Lead-212 is recognized as a promising radionuclide for targeted alpha therapy for tumors. Many studies of ²¹²Pb-labeling of various biomolecules through bifunctional chelators have been conducted. Another approach to exploiting the cytotoxic effect is coupling the radionuclide to a microparticle acting as a carrier vehicle, which could be used for treating disseminated cancers in body cavities. Calcium carbonate may represent a suitable material, as it is biocompatible, biodegradable, and easy to synthesize. In this work, we explored ²¹²Pb-labeling of various CaCO₃ microparticles and developed a protocol that can be straightforwardly implemented by clinicians.
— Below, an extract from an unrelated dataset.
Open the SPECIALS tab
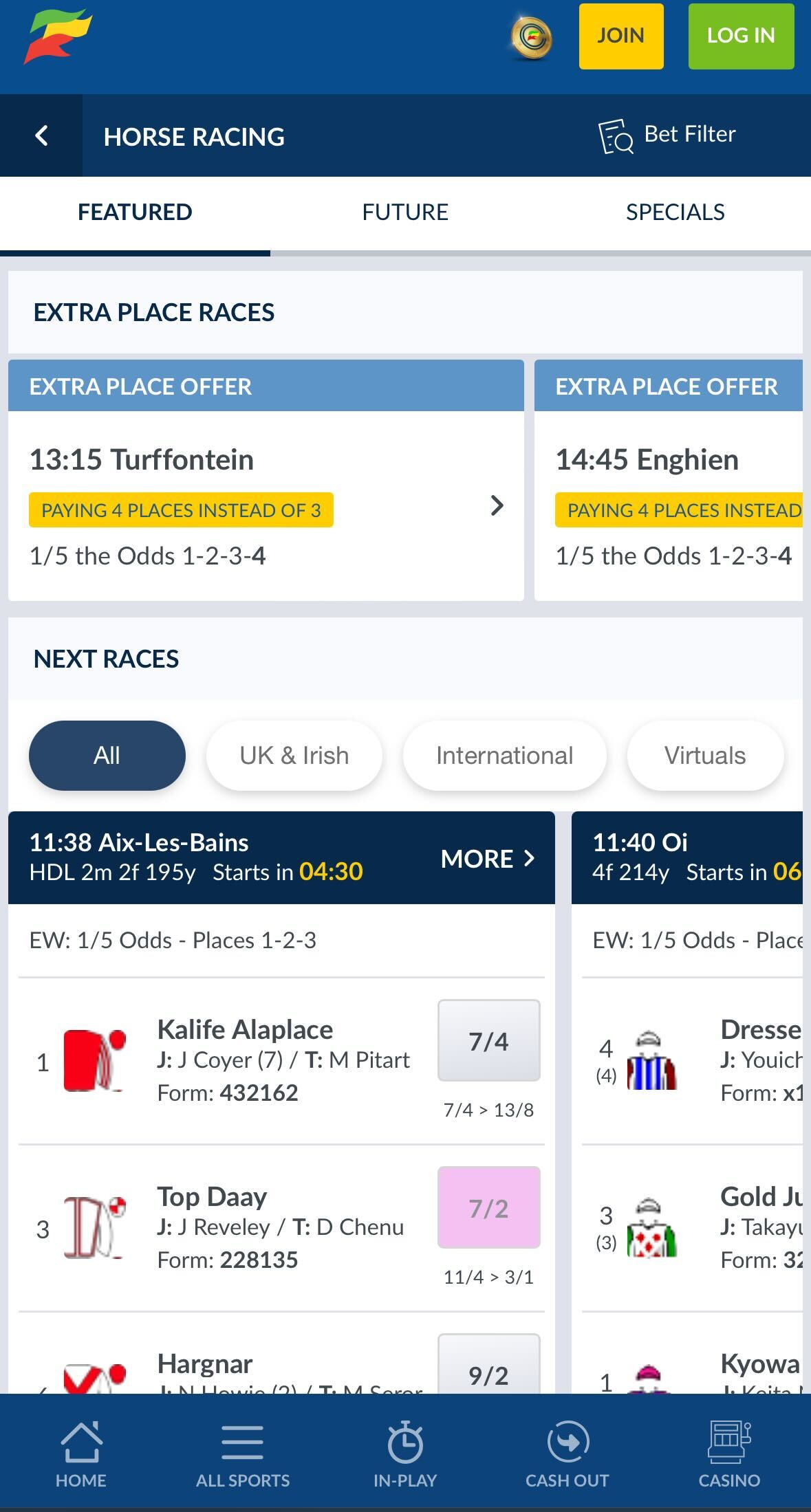This screenshot has height=1512, width=811. click(x=675, y=212)
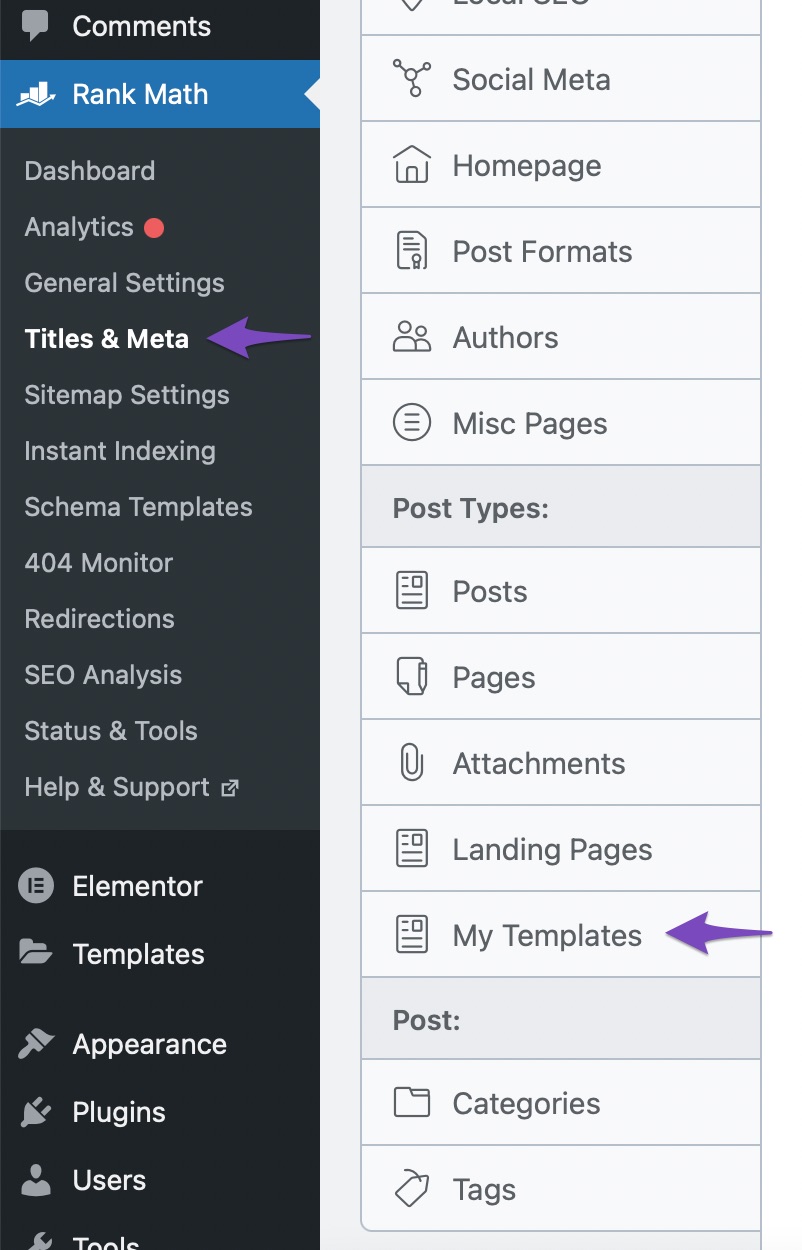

Vaterite microparticles stabilized by pamidronate were effective as ²¹²Pb carriers; labeling yields of ≥98% were achieved, and ²¹²Pb was strongly retained by the particles in an in vitro stability assessment. Moreover, the amounts of ²¹²Pb reaching the kidneys, liver, spleen, and skeleton of mice following intraperitoneal (i.p.) administration were very low compared to i.p. injection of unbound ²¹²Pb²⁺, indicating that CaCO₃-bound ²¹²Pb exhibited stability when administered intraperitoneally. Therapeutic efficacy was observed in a model of i.p. ovarian cancer for all the tested doses, ranging from 63 to 430 kBq per mouse. Lead-212-labeled CaCO₃ microparticles represent a promising candidate for treating intracavitary cancers.